No, wait, they are super effective class disruption machines. I forgot. The noise these delinquent devices make is comical. Oh course children always seem to break pencils mid lecture or mid exam, breaking the peaceful tranquility of learning. This drives me crazier than a sack of rabid bees. 
Then there are the holes! Seriously why is there a rotisserie of options of size? Where are I all these size optional pencils? Ok, I do remember being in second grade and going to some tourist gift shop and getting the jumbo pencil with fancy dangle attachments, we all remember the fat pencil that was nearly the length of baseball bat. We also remember Mrs. White taking it away for poking the class hamster with it. Anyway, stay on topic. Two sizes of holes, regular and tourist pencil fat. Why have eight! Yes eight! Those standard metal wall sharpeners in every classroom across this planet have eight holes! Where are these obscure pencils? I really do want more girth options with my writing utensils. 

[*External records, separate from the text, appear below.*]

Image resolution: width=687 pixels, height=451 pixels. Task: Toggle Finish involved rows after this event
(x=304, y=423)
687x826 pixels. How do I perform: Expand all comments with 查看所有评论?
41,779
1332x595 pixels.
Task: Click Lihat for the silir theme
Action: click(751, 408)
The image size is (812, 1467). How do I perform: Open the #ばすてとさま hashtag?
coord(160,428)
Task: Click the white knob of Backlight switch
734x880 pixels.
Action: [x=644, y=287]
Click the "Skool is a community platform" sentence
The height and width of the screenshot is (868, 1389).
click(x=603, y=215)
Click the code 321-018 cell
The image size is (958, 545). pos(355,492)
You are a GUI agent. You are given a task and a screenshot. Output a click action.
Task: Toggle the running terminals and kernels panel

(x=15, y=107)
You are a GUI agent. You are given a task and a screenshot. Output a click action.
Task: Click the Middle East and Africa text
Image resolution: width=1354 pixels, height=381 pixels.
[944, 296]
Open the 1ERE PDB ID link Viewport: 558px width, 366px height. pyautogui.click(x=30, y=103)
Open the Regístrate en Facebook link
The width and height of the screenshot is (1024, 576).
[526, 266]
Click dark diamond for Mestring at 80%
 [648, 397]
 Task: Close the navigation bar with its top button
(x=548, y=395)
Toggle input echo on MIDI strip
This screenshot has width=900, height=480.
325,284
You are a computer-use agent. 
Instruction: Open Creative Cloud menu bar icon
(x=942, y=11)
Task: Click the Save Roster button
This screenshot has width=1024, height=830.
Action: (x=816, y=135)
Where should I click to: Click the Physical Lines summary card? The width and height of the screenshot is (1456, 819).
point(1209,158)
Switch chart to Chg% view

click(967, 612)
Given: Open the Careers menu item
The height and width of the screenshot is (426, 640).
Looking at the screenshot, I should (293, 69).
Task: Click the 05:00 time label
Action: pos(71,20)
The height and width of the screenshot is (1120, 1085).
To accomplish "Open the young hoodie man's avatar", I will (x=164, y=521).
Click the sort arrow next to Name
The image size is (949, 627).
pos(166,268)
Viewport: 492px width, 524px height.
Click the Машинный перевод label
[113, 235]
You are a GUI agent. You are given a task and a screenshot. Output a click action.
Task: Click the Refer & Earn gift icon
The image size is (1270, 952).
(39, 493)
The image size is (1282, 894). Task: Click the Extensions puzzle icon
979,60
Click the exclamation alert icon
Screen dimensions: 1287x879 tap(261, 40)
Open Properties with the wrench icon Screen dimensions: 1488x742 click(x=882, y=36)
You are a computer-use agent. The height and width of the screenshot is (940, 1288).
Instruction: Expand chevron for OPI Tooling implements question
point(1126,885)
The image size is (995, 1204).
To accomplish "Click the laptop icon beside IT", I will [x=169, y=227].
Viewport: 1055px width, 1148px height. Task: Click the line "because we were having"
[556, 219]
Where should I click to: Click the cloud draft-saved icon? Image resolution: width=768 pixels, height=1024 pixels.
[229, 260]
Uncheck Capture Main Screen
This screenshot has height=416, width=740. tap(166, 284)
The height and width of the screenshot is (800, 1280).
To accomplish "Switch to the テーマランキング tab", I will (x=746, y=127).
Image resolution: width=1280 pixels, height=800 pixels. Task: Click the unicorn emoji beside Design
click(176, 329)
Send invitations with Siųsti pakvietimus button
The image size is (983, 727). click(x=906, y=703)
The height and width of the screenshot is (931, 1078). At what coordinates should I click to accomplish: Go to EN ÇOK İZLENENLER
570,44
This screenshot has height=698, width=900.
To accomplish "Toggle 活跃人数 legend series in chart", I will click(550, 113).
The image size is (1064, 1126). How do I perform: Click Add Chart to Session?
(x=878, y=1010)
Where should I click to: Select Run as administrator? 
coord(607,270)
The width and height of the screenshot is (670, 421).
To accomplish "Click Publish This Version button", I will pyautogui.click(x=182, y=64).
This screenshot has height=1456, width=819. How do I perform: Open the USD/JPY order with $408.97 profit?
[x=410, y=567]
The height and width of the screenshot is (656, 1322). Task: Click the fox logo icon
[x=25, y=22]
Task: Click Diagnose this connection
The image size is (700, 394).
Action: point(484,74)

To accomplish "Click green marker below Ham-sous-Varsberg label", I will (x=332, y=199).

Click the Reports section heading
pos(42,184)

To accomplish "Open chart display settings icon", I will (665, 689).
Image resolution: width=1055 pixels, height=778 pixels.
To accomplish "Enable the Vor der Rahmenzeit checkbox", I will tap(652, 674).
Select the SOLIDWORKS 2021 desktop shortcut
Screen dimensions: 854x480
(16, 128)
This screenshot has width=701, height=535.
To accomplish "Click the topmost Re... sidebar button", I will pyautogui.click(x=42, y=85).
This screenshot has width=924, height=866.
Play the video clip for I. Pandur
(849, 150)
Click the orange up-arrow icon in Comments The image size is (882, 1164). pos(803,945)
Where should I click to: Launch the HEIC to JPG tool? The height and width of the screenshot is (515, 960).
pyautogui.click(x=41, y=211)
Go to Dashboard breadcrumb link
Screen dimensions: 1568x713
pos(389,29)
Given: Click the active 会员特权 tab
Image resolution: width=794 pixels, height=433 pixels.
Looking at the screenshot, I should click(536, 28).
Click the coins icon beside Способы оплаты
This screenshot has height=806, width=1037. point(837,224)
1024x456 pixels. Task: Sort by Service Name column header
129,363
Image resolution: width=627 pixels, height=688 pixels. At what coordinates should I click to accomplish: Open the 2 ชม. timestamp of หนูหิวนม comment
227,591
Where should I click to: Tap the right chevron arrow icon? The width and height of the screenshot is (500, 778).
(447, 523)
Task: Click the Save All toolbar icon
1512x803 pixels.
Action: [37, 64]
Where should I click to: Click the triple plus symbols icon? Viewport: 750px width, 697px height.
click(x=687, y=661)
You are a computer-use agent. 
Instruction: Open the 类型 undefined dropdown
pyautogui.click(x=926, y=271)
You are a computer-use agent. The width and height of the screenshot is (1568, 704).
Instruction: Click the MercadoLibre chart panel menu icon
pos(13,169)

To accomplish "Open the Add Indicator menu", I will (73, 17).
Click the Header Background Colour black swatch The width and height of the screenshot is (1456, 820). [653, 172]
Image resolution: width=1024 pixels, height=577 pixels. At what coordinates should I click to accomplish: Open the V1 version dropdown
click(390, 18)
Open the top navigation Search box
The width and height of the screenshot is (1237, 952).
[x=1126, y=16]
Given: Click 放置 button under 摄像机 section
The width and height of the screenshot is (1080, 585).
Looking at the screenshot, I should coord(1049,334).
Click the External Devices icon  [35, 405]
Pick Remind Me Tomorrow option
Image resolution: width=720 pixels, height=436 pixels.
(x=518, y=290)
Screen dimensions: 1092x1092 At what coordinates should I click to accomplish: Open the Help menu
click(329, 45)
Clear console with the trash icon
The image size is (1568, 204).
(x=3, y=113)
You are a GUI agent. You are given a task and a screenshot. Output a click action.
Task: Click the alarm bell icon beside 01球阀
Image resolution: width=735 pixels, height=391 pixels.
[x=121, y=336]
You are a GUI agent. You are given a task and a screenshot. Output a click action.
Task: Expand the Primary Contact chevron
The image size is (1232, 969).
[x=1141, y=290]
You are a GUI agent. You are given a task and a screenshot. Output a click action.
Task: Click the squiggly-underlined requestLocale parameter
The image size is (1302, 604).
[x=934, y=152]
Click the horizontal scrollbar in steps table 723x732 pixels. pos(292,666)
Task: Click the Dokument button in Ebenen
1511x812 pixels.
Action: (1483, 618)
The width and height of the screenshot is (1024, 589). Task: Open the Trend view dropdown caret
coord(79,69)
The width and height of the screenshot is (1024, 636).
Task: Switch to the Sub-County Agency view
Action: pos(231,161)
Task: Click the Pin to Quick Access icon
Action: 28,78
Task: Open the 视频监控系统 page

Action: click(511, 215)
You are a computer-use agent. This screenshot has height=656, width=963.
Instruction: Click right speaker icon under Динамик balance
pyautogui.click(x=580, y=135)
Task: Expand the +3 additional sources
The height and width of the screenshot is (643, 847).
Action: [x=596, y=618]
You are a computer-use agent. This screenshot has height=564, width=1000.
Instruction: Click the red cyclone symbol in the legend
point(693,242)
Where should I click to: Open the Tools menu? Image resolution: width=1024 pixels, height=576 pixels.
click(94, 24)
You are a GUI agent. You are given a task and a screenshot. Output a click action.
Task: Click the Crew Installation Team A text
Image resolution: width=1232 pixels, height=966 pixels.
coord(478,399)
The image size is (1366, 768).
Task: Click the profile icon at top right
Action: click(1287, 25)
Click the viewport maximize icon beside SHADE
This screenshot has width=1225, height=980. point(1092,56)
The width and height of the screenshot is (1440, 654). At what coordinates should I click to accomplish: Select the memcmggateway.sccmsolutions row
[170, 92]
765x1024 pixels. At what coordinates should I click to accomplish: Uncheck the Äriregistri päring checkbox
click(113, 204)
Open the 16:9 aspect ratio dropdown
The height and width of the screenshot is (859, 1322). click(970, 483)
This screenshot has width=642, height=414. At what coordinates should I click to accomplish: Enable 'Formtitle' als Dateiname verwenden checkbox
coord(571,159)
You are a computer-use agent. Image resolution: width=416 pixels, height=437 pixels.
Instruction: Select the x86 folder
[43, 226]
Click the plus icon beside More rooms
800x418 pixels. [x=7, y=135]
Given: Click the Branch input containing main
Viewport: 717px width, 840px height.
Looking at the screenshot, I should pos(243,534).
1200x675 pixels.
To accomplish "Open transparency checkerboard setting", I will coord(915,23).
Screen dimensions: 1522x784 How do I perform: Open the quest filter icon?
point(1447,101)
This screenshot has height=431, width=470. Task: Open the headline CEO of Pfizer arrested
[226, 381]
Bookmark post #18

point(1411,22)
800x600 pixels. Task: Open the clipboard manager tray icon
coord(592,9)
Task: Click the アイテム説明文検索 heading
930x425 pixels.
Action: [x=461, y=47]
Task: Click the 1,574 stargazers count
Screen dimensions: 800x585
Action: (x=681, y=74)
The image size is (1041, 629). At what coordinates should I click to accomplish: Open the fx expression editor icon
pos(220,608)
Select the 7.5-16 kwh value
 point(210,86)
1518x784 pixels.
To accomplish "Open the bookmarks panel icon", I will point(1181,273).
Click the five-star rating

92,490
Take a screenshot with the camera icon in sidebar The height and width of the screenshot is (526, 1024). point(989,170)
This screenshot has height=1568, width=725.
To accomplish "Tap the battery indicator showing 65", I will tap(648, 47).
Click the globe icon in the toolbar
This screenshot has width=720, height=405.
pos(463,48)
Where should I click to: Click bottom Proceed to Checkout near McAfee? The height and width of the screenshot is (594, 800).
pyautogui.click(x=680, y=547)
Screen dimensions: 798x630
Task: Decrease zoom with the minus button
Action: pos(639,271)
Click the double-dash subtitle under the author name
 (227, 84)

Let’s also not forget how well these torturous grinders adhere to the wall. They don’t. Even the most vicious of all children can rip them, with ease, from an anchored cement wall. Even the most ingenious maintenance experts, with double backed wall supports, can’t defeat a kindergartner desperate to sharpen her pink coloured pencil. It is hopeless I tell you. 
So I pled to the young inventors of the world, please for the love of all that is educational, please bring me a sharpener that works, is quiet, and can easily be put into every classroom from sea to sea. Pour your heart and soul into this engineering feat of heavenly proportions. Give us this holy grail. 
Help us sharpen a darn pencil!!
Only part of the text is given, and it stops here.